Stored data entries

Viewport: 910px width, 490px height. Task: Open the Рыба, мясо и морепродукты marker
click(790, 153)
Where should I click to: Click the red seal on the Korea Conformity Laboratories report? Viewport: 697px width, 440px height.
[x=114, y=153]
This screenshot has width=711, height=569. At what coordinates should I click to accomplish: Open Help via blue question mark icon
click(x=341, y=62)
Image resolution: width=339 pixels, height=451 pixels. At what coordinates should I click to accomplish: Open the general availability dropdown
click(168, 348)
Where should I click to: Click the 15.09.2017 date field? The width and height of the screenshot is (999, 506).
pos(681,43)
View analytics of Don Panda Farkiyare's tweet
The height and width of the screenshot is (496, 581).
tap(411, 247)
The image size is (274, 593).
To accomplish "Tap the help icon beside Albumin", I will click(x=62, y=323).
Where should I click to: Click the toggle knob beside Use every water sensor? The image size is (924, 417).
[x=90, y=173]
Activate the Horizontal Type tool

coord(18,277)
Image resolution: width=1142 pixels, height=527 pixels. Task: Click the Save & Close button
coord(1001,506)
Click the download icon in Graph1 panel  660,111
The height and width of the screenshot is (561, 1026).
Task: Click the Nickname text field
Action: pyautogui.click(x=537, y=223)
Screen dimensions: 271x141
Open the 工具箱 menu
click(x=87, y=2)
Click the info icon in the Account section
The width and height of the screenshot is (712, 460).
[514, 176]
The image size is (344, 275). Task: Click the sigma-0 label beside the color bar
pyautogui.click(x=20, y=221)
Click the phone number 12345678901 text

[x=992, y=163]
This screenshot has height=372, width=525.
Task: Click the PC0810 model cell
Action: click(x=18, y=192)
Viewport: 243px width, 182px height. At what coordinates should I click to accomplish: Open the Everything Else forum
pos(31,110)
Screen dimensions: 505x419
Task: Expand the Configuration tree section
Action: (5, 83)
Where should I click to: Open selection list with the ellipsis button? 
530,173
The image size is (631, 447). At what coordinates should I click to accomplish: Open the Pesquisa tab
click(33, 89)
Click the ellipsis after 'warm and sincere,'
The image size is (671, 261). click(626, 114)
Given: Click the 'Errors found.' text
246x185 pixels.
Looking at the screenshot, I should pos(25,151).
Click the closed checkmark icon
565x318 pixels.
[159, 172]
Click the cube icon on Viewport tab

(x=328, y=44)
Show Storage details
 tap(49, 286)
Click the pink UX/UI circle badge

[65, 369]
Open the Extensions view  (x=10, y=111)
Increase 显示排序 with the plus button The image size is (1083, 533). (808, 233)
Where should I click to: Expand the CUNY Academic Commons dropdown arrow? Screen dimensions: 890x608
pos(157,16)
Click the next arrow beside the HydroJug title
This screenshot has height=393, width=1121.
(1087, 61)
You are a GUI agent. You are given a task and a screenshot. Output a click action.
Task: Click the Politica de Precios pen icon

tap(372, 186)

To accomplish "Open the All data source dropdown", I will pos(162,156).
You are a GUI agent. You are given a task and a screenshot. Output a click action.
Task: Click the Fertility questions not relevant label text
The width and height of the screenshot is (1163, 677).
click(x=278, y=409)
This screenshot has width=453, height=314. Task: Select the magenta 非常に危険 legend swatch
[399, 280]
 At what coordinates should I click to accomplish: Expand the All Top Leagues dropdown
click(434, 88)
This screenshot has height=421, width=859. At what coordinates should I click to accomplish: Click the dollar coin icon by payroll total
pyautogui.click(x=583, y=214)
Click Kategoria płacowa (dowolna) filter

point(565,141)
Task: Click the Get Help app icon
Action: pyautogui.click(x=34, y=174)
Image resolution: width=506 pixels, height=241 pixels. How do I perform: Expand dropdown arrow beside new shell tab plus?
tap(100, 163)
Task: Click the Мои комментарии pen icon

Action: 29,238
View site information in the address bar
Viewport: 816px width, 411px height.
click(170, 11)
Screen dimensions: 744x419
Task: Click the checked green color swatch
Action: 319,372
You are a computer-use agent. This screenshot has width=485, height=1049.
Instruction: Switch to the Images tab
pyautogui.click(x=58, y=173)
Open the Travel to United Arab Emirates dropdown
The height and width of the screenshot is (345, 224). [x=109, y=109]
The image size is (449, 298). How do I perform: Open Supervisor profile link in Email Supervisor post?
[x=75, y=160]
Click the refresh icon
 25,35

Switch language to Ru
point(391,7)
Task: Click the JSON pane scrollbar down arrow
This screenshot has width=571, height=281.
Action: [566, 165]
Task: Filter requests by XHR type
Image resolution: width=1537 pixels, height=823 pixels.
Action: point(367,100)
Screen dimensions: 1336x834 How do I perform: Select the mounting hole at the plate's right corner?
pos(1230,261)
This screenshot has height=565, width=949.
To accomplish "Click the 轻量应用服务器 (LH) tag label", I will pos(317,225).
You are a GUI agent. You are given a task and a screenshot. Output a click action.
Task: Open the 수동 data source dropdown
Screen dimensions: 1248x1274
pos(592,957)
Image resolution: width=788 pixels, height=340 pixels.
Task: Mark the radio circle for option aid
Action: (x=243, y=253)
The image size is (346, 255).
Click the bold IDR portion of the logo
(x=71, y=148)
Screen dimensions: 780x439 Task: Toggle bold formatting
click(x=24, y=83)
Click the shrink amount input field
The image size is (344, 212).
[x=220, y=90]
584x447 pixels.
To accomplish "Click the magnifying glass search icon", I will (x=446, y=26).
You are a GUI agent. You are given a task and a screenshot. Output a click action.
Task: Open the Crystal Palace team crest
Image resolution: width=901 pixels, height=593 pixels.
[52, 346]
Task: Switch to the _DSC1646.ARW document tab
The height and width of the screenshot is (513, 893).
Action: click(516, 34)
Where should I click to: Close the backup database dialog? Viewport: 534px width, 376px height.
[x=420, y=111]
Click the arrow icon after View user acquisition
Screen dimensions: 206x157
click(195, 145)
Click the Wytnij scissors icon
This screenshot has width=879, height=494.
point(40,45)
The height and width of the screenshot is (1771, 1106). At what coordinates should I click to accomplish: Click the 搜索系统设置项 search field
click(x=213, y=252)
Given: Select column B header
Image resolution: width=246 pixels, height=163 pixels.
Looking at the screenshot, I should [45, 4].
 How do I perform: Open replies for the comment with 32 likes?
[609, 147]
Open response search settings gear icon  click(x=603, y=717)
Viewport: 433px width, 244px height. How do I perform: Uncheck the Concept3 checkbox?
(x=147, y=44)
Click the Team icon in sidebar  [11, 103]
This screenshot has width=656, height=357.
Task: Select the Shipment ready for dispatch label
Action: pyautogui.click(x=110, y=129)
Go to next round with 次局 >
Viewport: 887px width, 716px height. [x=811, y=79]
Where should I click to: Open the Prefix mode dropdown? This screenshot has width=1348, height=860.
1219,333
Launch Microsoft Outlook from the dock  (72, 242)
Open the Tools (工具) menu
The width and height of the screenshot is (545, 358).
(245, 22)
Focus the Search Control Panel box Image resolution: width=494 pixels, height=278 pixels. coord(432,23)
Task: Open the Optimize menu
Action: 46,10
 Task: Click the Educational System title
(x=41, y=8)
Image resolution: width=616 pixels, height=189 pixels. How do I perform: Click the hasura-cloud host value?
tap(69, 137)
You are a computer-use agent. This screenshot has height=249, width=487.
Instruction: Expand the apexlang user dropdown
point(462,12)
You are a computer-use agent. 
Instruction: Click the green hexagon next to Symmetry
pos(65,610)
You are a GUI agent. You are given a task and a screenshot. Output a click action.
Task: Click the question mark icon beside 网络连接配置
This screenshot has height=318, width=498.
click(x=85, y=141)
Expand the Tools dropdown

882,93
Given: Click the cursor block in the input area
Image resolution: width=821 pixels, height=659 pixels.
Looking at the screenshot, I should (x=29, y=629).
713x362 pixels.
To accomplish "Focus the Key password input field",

EXERCISE OBJECTIVE: Give back the data above exactly as it appears.

YOUR RESPONSE:
Viewport: 910px width, 490px height. Task: Open the Рыба, мясо и морепродукты marker
click(790, 153)
Where should I click to: Click the red seal on the Korea Conformity Laboratories report? Viewport: 697px width, 440px height.
[x=114, y=153]
This screenshot has width=711, height=569. At what coordinates should I click to accomplish: Open Help via blue question mark icon
click(x=341, y=62)
Image resolution: width=339 pixels, height=451 pixels. At what coordinates should I click to accomplish: Open the general availability dropdown
click(168, 348)
Where should I click to: Click the 15.09.2017 date field? The width and height of the screenshot is (999, 506).
pos(681,43)
View analytics of Don Panda Farkiyare's tweet
The height and width of the screenshot is (496, 581).
tap(411, 247)
The image size is (274, 593).
To accomplish "Tap the help icon beside Albumin", I will click(x=62, y=323).
Where should I click to: Click the toggle knob beside Use every water sensor? The image size is (924, 417).
[x=90, y=173]
Activate the Horizontal Type tool

coord(18,277)
Image resolution: width=1142 pixels, height=527 pixels. Task: Click the Save & Close button
coord(1001,506)
Click the download icon in Graph1 panel  660,111
The height and width of the screenshot is (561, 1026).
Task: Click the Nickname text field
Action: pyautogui.click(x=537, y=223)
Screen dimensions: 271x141
Open the 工具箱 menu
click(x=87, y=2)
Click the info icon in the Account section
The width and height of the screenshot is (712, 460).
[514, 176]
The image size is (344, 275). Task: Click the sigma-0 label beside the color bar
pyautogui.click(x=20, y=221)
Click the phone number 12345678901 text

[x=992, y=163]
This screenshot has height=372, width=525.
Task: Click the PC0810 model cell
Action: click(x=18, y=192)
Viewport: 243px width, 182px height. At what coordinates should I click to accomplish: Open the Everything Else forum
pos(31,110)
Screen dimensions: 505x419
Task: Expand the Configuration tree section
Action: (5, 83)
Where should I click to: Open selection list with the ellipsis button? 
530,173
The image size is (631, 447). At what coordinates should I click to accomplish: Open the Pesquisa tab
click(33, 89)
Click the ellipsis after 'warm and sincere,'
The image size is (671, 261). click(626, 114)
Given: Click the 'Errors found.' text
246x185 pixels.
Looking at the screenshot, I should pos(25,151).
Click the closed checkmark icon
565x318 pixels.
[159, 172]
Click the cube icon on Viewport tab

(x=328, y=44)
Show Storage details
 tap(49, 286)
Click the pink UX/UI circle badge

[65, 369]
Open the Extensions view  (x=10, y=111)
Increase 显示排序 with the plus button The image size is (1083, 533). (808, 233)
Where should I click to: Expand the CUNY Academic Commons dropdown arrow? Screen dimensions: 890x608
pos(157,16)
Click the next arrow beside the HydroJug title
This screenshot has height=393, width=1121.
(1087, 61)
You are a GUI agent. You are given a task and a screenshot. Output a click action.
Task: Click the Politica de Precios pen icon

tap(372, 186)

To accomplish "Open the All data source dropdown", I will pos(162,156).
You are a GUI agent. You are given a task and a screenshot. Output a click action.
Task: Click the Fertility questions not relevant label text
The width and height of the screenshot is (1163, 677).
click(x=278, y=409)
This screenshot has width=453, height=314. Task: Select the magenta 非常に危険 legend swatch
[399, 280]
 At what coordinates should I click to accomplish: Expand the All Top Leagues dropdown
click(434, 88)
This screenshot has height=421, width=859. At what coordinates should I click to accomplish: Click the dollar coin icon by payroll total
pyautogui.click(x=583, y=214)
Click Kategoria płacowa (dowolna) filter

point(565,141)
Task: Click the Get Help app icon
Action: pyautogui.click(x=34, y=174)
Image resolution: width=506 pixels, height=241 pixels. How do I perform: Expand dropdown arrow beside new shell tab plus?
tap(100, 163)
Task: Click the Мои комментарии pen icon

Action: 29,238
View site information in the address bar
Viewport: 816px width, 411px height.
click(170, 11)
Screen dimensions: 744x419
Task: Click the checked green color swatch
Action: 319,372
You are a computer-use agent. This screenshot has width=485, height=1049.
Instruction: Switch to the Images tab
pyautogui.click(x=58, y=173)
Open the Travel to United Arab Emirates dropdown
The height and width of the screenshot is (345, 224). [x=109, y=109]
The image size is (449, 298). How do I perform: Open Supervisor profile link in Email Supervisor post?
[x=75, y=160]
Click the refresh icon
 25,35

Switch language to Ru
point(391,7)
Task: Click the JSON pane scrollbar down arrow
This screenshot has width=571, height=281.
Action: [566, 165]
Task: Filter requests by XHR type
Image resolution: width=1537 pixels, height=823 pixels.
Action: point(367,100)
Screen dimensions: 1336x834 How do I perform: Select the mounting hole at the plate's right corner?
pos(1230,261)
This screenshot has height=565, width=949.
To accomplish "Click the 轻量应用服务器 (LH) tag label", I will pos(317,225).
You are a GUI agent. You are given a task and a screenshot. Output a click action.
Task: Open the 수동 data source dropdown
Screen dimensions: 1248x1274
pos(592,957)
Image resolution: width=788 pixels, height=340 pixels.
Task: Mark the radio circle for option aid
Action: (x=243, y=253)
The image size is (346, 255).
Click the bold IDR portion of the logo
(x=71, y=148)
Screen dimensions: 780x439 Task: Toggle bold formatting
click(x=24, y=83)
Click the shrink amount input field
The image size is (344, 212).
[x=220, y=90]
584x447 pixels.
To accomplish "Click the magnifying glass search icon", I will (x=446, y=26).
You are a GUI agent. You are given a task and a screenshot. Output a click action.
Task: Open the Crystal Palace team crest
Image resolution: width=901 pixels, height=593 pixels.
[52, 346]
Task: Switch to the _DSC1646.ARW document tab
The height and width of the screenshot is (513, 893).
Action: click(516, 34)
Where should I click to: Close the backup database dialog? Viewport: 534px width, 376px height.
[x=420, y=111]
Click the arrow icon after View user acquisition
Screen dimensions: 206x157
click(195, 145)
Click the Wytnij scissors icon
This screenshot has width=879, height=494.
point(40,45)
The height and width of the screenshot is (1771, 1106). At what coordinates should I click to accomplish: Click the 搜索系统设置项 search field
click(x=213, y=252)
Given: Select column B header
Image resolution: width=246 pixels, height=163 pixels.
Looking at the screenshot, I should [45, 4].
 How do I perform: Open replies for the comment with 32 likes?
[609, 147]
Open response search settings gear icon  click(x=603, y=717)
Viewport: 433px width, 244px height. How do I perform: Uncheck the Concept3 checkbox?
(x=147, y=44)
Click the Team icon in sidebar  [11, 103]
This screenshot has width=656, height=357.
Task: Select the Shipment ready for dispatch label
Action: pyautogui.click(x=110, y=129)
Go to next round with 次局 >
Viewport: 887px width, 716px height. [x=811, y=79]
Where should I click to: Open the Prefix mode dropdown? This screenshot has width=1348, height=860.
1219,333
Launch Microsoft Outlook from the dock  (72, 242)
Open the Tools (工具) menu
The width and height of the screenshot is (545, 358).
(245, 22)
Focus the Search Control Panel box Image resolution: width=494 pixels, height=278 pixels. coord(432,23)
Task: Open the Optimize menu
Action: 46,10
 Task: Click the Educational System title
(x=41, y=8)
Image resolution: width=616 pixels, height=189 pixels. How do I perform: Click the hasura-cloud host value?
tap(69, 137)
You are a computer-use agent. This screenshot has height=249, width=487.
Instruction: Expand the apexlang user dropdown
point(462,12)
You are a computer-use agent. 
Instruction: Click the green hexagon next to Symmetry
pos(65,610)
You are a GUI agent. You are given a task and a screenshot. Output a click action.
Task: Click the question mark icon beside 网络连接配置
This screenshot has height=318, width=498.
click(x=85, y=141)
Expand the Tools dropdown

882,93
Given: Click the cursor block in the input area
Image resolution: width=821 pixels, height=659 pixels.
Looking at the screenshot, I should (x=29, y=629).
713x362 pixels.
To accomplish "Focus the Key password input field",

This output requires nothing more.